Rapid bright-field detection of oligonucleotide primed in situ (PRINS)-labeled DNA in chromosome preparations and frozen tissue sections.

Abstract

We describe a new application of a bright-field microscopic procedure for rapid enzyme cytochemical detection of repeated DNA sequences in metaphase preparations and frozen tissue sections. Various chromosome-specific oligonucleotide primers were used in up to three sequential primed in situ (PRINS) labeling reactions together with Taq DNA polymerase and biotin, digoxigenin and/or fluorescein isothiocyanate (FITC)-modified nucleotides.
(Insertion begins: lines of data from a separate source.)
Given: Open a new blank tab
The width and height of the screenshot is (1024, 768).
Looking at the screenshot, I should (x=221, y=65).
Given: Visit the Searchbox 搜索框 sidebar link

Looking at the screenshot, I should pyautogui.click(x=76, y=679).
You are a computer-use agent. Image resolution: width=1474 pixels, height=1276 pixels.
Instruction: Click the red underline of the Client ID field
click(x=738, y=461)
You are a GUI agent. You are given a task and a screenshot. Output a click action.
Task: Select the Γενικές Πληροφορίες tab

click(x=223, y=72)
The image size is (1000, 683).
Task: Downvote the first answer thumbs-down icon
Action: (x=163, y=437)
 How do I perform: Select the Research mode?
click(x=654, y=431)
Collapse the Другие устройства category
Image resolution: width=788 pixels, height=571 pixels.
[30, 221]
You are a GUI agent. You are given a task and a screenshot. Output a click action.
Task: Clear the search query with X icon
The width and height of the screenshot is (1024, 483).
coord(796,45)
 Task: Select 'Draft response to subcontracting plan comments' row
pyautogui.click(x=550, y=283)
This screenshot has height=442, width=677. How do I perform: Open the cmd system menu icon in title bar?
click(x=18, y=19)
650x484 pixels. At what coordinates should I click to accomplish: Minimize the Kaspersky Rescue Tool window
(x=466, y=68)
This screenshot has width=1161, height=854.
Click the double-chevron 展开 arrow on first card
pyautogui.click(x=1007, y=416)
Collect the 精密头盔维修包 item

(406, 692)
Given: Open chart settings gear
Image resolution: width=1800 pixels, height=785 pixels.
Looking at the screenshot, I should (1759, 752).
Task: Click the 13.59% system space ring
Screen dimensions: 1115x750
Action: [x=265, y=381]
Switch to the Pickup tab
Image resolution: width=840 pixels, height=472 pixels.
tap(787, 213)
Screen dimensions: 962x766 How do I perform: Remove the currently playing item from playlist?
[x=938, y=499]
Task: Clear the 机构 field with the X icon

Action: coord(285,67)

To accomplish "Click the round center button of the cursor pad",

DNA target sequences were localized simultaneously by the precipitates of the horseradish peroxidase-diaminobenzidine (PO-DAB, brown color), alkaline phosphatase-Fast Red (APase-Fast Red, red color) and horseradish peroxidase-teramethylbenzidine (PO-TMB, green color) reaction in hematoxylin counterstained metaphases and interphase nuclei using a standard bright-field microscope. In addition, a protocol is reported for the application of PRINS to frozen tissue sections from normal colon and bladder epithelium. Methanol/acetic acid fixation in combination with a pepsin digestion before performing the PRINS reaction proved to be critical steps in the total procedure that permits access of the PRINS reactants, while preserving the morphology of the nuclei in the tissue. Quantification of PRINS signals showed the majority of epithelial cells with the expected two chromosome copies. The described procedures can be considered valuable tools for application in molecular cytogenetics, cell biology and pathology.